Segundo o psicólogo Lawrence Kohlberg, isso indica um elevado estágio de maturidade moral: inspirado nas fases de desenvolvimento de Piaget, ele propôs 6 estágios de amadurecimento da moralidade, dividido em 3 blocos: no primeiro (pré-convencional), certo e errado são definidos de forma egoísta – crianças consideram certo o que lhes traz benefícios e errado o que gera castigos; no segundo (convencional), o grupo e a sociedade ditam as normas, e as leis se tornam parâmetro para o que é correto; já no terceiro (pós-convencional) a pessoa entende que as leis nem sempre conseguem traduzir adequadamente os valores essenciais, e o certo pode até ser ilegal. Foi essa a postura de Deckard.
Um estudo com militares noruegueses, entretanto, mostrou que a privação de sono, provavelmente por interferir com a capacidade de raciocínio, faz as pessoas regredirem do estágio pós-convencional para o convencional. Testando um grupo de 92 militares em condições normais de sono ou após cinco dias dormindo apenas duas horas e meia por noite, percebeu-se que quem antes conseguia raciocinar de forma pós-convecional convergia para as leis e regras após o período de privação de sono. Já aqueles que se amparavam desde o início na “lei e ordem” do estágio convencional aí permaneciam.

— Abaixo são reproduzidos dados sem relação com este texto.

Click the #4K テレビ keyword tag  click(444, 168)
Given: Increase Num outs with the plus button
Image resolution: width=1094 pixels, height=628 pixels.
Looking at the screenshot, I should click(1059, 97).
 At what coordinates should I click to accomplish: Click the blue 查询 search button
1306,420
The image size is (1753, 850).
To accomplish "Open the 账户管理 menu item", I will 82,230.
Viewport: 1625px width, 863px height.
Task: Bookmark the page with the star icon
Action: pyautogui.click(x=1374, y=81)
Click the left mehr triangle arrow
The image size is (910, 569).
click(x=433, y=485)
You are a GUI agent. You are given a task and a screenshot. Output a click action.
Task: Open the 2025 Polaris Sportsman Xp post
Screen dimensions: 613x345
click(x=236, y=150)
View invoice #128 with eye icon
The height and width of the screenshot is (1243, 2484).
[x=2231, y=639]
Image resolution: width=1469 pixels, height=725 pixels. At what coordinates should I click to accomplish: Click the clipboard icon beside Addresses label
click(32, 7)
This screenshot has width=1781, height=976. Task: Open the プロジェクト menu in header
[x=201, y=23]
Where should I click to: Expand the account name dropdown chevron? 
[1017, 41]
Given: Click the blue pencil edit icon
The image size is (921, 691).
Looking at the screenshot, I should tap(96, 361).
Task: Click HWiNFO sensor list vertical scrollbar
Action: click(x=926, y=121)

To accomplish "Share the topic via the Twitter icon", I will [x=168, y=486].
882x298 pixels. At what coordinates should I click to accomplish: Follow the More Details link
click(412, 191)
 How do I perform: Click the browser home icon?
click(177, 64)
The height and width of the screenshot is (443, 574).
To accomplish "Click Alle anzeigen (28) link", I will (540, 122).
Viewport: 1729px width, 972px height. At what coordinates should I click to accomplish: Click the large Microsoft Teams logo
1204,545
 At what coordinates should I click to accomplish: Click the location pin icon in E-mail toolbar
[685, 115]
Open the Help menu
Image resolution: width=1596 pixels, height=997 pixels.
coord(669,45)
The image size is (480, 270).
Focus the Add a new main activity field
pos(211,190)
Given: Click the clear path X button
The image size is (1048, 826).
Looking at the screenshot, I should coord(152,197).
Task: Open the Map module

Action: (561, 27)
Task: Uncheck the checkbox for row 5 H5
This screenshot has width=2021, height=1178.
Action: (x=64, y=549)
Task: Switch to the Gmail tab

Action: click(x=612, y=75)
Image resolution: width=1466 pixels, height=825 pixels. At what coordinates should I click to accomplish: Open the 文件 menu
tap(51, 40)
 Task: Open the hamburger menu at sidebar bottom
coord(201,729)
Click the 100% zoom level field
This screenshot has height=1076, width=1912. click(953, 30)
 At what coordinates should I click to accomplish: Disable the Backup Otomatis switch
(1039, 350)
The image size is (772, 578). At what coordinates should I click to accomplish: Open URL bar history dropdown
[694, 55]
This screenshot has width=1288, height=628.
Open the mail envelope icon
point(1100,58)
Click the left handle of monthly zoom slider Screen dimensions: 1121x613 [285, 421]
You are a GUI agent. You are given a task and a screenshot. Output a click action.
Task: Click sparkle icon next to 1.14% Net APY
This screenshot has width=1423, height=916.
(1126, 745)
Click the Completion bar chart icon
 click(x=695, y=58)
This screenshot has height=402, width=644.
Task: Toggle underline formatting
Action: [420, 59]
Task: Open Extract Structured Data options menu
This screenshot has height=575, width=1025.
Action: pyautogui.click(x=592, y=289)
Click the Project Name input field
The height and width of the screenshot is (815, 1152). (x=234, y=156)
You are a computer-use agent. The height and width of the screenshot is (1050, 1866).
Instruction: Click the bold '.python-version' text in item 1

Embora isso seja até certo ponto um efeito protetor – já que, se não consegue raciocinar, o melhor que um soldado tem a fazer é agir estritamente conforme o protocolo, pode ter também consequências negativas, pois situações como tortura de prisioneiros e abuso de autoridade, por exemplo, exigem dos envolvidos uma capacidade de pensar “fora da caixa” para ir no contrafluxo e tentar interromper o movimento da massa.
Ou seja, fazer o que é certo que garante um sono tranquilo. E vice-versa.
Olav Kjellevold Olsen; Ståle Pallesen; Jarle Eid (2010). The Impact of Partial Sleep Deprivation on Moral Reasoning in Military Officers SLEEP, 33 (8), 1086-1090




Fantástico!
Isso serve para médicos que exageram na carga horária.
No PM que faz “bico” fora do seu plantão.
Trabalhadores noturnos em geral.
Além disso, dormir mal, faz engordar.
Tomimura
11/08/2010 em 10:50 AM
Isso é evidência de como certas cargas horárias nivelam não só o estresse em diversos grupos, mas também o comportamento moral. Isso é extremamente perigoso. Embora seja natural que um ‘landscape’ moral variado exista na sociedade, esse tipo de ambiente sem sono ou com estresse faz com que as pessoas que se comportam de maneira não-convencional não consigam pensar ‘fora da caixa’ para ir contra o contrafluxo, como o próprio post mostra, e talvez mudar movimentos de massa. Isso me remete à situações da vida real, em que a autoridade ou o ‘bystander effect’ (síndrome de Genovese) parece emergir, pois talvez existem outros fatores individuais que fazem com que ninguém apresente propostas para prestar socorro à vítimas e fazer outras escolhas éticas.
Francisco Boni
11/08/2010 em 12:30 PM
Já ouvi falar muito em influência sobre a capacidade de realizar tarefas motoras ou mentais, mas essa é a primeira vez que ouço falar em influência do sono sobre a moralidade humana. Será que antes de julgarmos os outros vamos ter que nos preocupar com a qualidade do sono?